Behind these numbers is a powerful truth: menstruation comes with invisible planning, vigilance, and emotional strain. By naming and measuring this hidden load, Mahina helped shift the conversation from personal endurance to collective responsibility. Once you see the scale of what menstruators quietly manage, the question is no longer whether menstruation deserves attention; it is how workplaces can better support it.


Why Menstrual Leave Matters

That is where menstrual leave becomes meaningful. A menstrual leave policy is not a favour or an indulgence; it is a simple recognition of the fact that bodies have different needs. It gives people permission to listen to themselves and the space to rest when they need to.


When companies approach this with care, it benefits everyone. Employees feel seen and supported, and in turn, they show up with more focus, creativity, and confidence. When the fear of judgement disappears, productivity and morale rise naturally. Menstrual leave is not about time away from work. It is about giving people the comfort to return to it fully.


For organisations, this approach strengthens trust. When employees believe that their wellbeing matters, they engage more deeply with their work. They stop spending energy on concealment and instead direct it toward contribution. What begins as empathy ends up improving performance, retention, and loyalty. When compassion becomes part of how we work, teams become more collaborative, managers become more considerate, and workplaces evolve into spaces where people feel seen and supported.

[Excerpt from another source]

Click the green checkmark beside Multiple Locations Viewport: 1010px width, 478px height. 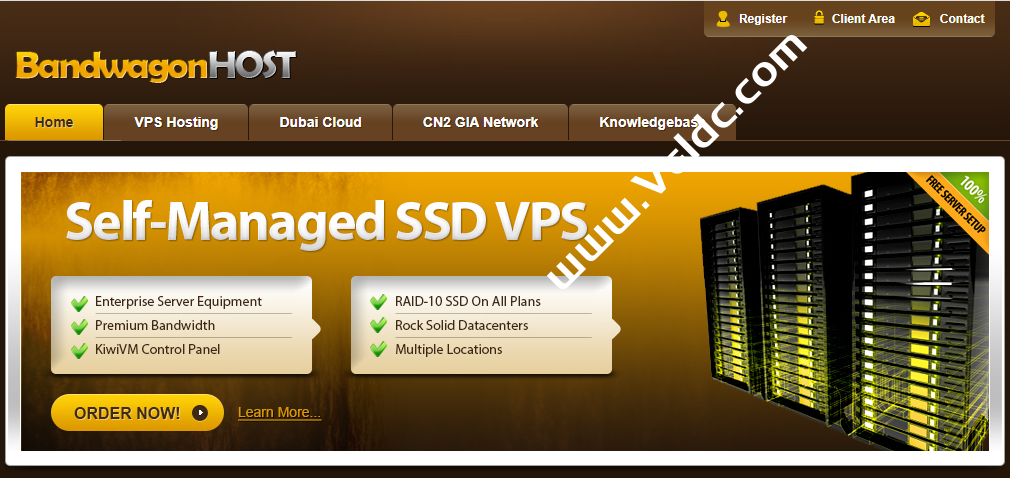[x=379, y=350]
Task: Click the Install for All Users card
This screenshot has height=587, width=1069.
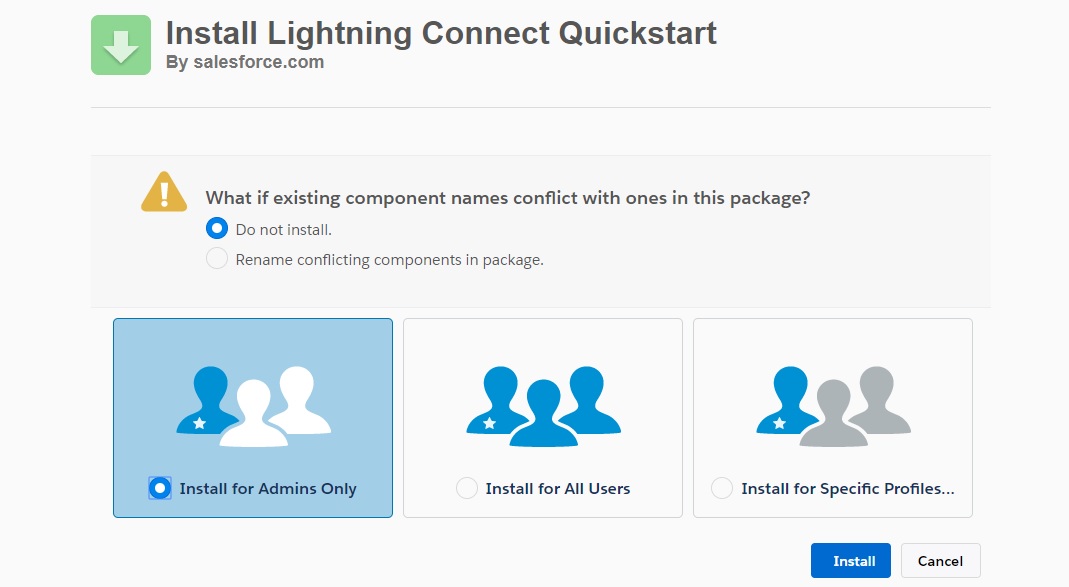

At Mahina, this understanding goes beyond product creation. It shapes how we think about design, comfort, and culture. Whether it’s designing period underwear that makes comfort feel effortless through every cycle or shaping policies that respect real-life rhythms, the intention remains the same: to make period care feel natural, not exceptional. A workplace rooted in menstrual awareness enables that shift. It normalises conversations so that menstruation is no longer something to conceal but something to navigate with understanding.


The Future Works Differently

When paired with consistent menstrual awareness, menstrual leave helps build a culture where people no longer have to hide pain to prove capability. It shifts the focus from endurance to empathy, from simply managing to truly supporting. Menstrual leave is not about taking time off. It is about creating space for people to work with comfort, clarity, and confidence.

FAQ

WHAT IS A MENSTRUAL LEAVE POLICY?

A menstrual leave policy allows employees to take time off during their period when symptoms such as cramps, fatigue, or pain make working difficult. It recognises that menstruation affects physical and mental comfort and provides the space to rest without stigma or judgement.

WHY IS MENSTRUAL LEAVE IMPORTANT IN WORKPLACES?

Menstrual leave reflects a shift from endurance to empathy. It acknowledges that everyone’s body functions differently and that rest improves focus, morale, and long-term productivity. By normalising menstruation, workplaces create environments that are healthier and more inclusive.

HOW CAN COMPANIES BEGIN IMPLEMENTING MENSTRUAL LEAVE OR AWARENESS POLICIES?

It starts with open conversation and empathy. Companies can introduce flexible rest options, normalise discussions about menstruation, and ensure clean restrooms and access to period products. The goal is to make menstruation a natural part of wellbeing, not an exception.